# Adding the Avatar to the signature



## DeeBee (Nov 4, 2007)

I have tried to add the Avatar to my Signature, with it seems one of the Nos. being incorrect, therefor no Avatar.

I have highlighted and hit the delete button, entered the correct No. but the incorrect No. reappears???

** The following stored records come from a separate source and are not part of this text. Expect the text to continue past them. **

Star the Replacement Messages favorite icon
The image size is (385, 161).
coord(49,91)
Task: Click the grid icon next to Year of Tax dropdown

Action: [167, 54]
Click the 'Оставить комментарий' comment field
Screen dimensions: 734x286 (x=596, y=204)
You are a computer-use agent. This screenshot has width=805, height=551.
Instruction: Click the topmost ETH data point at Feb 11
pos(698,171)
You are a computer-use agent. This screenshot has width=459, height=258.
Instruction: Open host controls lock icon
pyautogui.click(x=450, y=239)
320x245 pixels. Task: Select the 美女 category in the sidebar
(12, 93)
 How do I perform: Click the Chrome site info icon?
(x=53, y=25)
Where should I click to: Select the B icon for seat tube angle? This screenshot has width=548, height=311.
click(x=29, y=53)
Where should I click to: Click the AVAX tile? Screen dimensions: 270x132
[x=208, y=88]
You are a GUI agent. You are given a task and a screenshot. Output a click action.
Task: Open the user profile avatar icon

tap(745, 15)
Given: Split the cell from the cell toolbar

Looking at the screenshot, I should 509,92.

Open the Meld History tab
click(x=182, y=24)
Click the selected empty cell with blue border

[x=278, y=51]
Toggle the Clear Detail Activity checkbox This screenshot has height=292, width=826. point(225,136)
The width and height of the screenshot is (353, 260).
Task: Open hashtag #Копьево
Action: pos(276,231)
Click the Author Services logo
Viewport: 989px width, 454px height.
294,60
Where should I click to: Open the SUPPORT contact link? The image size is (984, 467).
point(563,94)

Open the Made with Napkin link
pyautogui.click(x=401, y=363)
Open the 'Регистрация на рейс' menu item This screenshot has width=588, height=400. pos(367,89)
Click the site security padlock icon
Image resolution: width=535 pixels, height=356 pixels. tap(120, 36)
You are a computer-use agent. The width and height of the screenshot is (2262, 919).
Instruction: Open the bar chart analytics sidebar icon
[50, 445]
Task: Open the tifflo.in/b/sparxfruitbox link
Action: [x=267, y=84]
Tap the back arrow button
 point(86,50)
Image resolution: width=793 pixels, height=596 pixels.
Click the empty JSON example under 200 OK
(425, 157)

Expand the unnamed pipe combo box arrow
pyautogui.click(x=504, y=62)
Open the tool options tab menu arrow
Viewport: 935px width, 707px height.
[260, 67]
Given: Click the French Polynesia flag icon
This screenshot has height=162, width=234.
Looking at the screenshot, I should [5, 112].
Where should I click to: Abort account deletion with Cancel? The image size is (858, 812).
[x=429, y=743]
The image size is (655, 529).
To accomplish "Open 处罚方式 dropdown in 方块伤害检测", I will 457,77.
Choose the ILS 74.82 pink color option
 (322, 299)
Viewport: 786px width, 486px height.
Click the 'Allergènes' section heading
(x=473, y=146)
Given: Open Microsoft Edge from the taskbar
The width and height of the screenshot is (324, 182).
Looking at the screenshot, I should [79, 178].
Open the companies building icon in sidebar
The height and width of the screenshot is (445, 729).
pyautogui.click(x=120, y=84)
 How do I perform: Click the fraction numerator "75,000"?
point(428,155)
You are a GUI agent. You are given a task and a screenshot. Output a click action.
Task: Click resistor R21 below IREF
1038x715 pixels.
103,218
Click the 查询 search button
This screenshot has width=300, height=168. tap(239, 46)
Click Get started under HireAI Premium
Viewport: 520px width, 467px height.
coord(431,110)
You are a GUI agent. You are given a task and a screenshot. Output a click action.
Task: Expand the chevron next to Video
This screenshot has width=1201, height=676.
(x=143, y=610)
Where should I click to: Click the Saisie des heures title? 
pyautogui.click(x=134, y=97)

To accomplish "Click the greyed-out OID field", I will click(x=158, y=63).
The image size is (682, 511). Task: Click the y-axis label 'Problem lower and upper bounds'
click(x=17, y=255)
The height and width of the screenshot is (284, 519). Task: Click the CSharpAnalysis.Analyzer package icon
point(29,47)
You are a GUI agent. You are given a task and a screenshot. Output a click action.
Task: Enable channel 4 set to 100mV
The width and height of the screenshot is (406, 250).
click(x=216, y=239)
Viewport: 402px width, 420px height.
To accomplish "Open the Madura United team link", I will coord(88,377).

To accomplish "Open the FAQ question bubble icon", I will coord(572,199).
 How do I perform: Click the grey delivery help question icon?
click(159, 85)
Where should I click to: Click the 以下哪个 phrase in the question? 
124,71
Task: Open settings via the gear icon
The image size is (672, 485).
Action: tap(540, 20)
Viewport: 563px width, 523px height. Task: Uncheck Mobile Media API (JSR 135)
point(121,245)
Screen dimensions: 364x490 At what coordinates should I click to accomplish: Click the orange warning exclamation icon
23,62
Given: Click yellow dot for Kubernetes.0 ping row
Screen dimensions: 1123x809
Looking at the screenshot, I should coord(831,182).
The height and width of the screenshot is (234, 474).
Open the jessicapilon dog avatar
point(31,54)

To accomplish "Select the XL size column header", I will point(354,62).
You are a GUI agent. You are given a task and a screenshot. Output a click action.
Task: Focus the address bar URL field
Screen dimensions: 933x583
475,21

Can anyone please advise? 

Thanks


----------



## Hoggy (May 8, 2002)

Hi, Change the numbers so they are the same, 63 or 64 which ever is correct & the brackets as following with a forward slash in the 2nd one.










Hoggy


----------



## Kell (May 28, 2002)

Not sure what your correct member number is, but typing this:


```
[img]http://www.ttoc.co.uk/gallery/01363/01363.jpg[/img]
```
Give this:










And typing this:


```
[img]http://www.ttoc.co.uk/gallery/01364/01364.jpg[/img]
```
Gives this:










Just cut and paste the correct code into your signature.


----------



## DeeBee (Nov 4, 2007)

Thanks guys

I`m now getting "The avatar must beless than 110 pixels wide & 600 pixels high"!!!!!!!!!!

Is it me??????????????


----------



## Hoggy (May 8, 2002)

Hi Oldgit, It must be you, as your sig displays O.K. in my & Kells post.
Hoggy.


----------



## Nem (Feb 14, 2005)

You're trying to put your sig strip in your avatar by the looks of it.

Nick


----------